DATA TO USE:
□ □ □

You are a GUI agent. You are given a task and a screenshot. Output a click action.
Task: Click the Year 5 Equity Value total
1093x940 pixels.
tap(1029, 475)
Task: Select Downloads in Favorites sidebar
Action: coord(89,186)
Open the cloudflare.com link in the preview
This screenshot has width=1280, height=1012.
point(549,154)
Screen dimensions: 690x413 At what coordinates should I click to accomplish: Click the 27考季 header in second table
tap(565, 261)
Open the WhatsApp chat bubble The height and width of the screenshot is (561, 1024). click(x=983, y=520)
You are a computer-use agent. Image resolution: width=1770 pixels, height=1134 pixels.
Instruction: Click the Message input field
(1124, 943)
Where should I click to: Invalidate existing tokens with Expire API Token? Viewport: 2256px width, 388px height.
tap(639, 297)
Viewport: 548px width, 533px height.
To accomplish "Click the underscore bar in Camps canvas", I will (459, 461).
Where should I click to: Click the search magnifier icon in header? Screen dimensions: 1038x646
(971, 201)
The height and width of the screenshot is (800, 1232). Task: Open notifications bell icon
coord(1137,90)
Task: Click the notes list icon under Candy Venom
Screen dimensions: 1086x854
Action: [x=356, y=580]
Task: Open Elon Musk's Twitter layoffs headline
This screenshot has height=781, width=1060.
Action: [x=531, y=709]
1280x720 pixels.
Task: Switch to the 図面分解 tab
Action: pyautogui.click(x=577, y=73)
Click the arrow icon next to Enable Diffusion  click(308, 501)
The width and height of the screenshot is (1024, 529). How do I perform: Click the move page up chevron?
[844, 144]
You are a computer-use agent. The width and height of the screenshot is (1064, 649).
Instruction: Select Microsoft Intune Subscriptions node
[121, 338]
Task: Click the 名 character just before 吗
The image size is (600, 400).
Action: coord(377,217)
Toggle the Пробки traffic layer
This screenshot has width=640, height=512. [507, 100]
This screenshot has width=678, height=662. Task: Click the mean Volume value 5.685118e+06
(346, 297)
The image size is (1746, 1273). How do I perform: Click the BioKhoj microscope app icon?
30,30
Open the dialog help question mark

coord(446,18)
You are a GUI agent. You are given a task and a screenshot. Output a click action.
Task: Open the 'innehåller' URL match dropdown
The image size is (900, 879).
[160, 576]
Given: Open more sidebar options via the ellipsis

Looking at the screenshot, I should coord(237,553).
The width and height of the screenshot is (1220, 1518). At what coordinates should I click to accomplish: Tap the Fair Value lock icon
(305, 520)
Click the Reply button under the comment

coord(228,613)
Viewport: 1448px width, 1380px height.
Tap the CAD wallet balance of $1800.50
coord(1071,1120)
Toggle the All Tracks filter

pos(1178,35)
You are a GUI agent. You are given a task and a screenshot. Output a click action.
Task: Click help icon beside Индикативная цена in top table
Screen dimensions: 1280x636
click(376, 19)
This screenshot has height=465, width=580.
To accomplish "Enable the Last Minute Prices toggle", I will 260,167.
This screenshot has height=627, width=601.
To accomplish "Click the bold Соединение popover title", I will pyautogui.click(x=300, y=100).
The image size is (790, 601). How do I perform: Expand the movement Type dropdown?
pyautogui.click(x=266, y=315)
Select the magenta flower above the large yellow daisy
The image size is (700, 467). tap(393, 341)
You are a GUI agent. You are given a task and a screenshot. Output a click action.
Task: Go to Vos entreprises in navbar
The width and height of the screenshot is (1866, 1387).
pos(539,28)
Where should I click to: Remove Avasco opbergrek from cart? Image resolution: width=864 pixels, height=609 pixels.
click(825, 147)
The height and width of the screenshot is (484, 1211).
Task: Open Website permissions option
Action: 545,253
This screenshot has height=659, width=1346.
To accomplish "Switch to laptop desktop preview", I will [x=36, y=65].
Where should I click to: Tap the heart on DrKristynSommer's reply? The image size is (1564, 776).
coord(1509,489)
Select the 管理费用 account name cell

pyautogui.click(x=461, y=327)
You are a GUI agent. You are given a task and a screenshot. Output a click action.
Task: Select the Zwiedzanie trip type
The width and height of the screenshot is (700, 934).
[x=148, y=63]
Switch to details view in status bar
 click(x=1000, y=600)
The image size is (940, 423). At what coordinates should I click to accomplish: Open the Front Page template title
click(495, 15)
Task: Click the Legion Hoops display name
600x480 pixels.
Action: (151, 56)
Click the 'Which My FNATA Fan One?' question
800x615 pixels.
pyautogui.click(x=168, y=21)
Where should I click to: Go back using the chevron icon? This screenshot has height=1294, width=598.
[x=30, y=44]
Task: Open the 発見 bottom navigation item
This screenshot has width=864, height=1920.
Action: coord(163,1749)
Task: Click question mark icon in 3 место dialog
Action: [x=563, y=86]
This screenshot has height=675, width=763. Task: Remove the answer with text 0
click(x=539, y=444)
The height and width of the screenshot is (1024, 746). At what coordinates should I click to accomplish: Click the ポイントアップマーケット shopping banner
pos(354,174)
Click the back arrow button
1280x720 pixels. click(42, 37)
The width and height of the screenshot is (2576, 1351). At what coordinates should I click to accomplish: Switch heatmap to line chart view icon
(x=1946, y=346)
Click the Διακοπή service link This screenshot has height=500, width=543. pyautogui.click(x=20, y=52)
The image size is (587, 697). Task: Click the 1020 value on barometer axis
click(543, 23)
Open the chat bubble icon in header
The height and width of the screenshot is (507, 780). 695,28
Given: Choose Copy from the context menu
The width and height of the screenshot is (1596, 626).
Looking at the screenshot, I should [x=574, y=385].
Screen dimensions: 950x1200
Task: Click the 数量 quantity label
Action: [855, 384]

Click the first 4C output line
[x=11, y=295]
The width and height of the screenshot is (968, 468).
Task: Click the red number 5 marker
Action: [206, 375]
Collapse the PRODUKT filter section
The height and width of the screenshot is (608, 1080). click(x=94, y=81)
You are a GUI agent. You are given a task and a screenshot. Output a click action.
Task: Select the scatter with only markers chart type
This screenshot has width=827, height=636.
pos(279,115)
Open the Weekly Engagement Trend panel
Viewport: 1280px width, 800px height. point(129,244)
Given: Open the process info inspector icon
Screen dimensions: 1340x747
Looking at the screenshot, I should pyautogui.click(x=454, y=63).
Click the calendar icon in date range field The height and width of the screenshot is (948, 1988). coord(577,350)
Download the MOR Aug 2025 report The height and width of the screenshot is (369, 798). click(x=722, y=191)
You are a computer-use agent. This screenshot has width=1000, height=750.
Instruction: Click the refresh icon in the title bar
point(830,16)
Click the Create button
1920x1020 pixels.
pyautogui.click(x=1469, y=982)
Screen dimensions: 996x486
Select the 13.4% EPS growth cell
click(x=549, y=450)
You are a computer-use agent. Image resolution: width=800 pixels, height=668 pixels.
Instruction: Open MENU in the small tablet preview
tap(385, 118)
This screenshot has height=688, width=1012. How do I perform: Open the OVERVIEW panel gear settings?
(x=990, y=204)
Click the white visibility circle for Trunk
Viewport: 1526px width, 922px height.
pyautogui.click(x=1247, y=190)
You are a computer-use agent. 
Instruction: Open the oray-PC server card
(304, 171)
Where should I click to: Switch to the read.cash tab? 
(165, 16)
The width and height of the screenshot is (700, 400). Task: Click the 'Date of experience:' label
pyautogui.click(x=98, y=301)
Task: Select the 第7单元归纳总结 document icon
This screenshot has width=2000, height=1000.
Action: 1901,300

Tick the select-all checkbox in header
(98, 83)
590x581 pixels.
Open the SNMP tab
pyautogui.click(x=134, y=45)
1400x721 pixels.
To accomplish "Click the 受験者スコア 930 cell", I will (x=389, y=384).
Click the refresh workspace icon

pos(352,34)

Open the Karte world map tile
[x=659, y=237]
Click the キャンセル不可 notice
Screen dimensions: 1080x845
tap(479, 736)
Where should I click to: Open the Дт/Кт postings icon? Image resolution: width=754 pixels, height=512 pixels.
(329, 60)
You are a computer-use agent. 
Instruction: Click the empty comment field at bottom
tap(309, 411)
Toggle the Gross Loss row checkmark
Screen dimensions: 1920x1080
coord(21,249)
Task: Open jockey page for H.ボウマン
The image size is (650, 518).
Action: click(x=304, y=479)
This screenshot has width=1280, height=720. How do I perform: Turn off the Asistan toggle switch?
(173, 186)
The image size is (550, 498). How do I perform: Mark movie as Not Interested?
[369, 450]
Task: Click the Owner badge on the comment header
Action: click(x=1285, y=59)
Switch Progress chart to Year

□ □ □

PROBLEM TO SOLVE:
Begin with the line above that has "This screenshot has width=827, height=636." and continue through the line that has "Click the calendar", setting each one down exactly. Stop there.

EXERCISE OUTPUT:
This screenshot has width=827, height=636.
pos(279,115)
Open the Weekly Engagement Trend panel
Viewport: 1280px width, 800px height. point(129,244)
Given: Open the process info inspector icon
Screen dimensions: 1340x747
Looking at the screenshot, I should pyautogui.click(x=454, y=63).
Click the calendar icon in date range field The height and width of the screenshot is (948, 1988). coord(577,350)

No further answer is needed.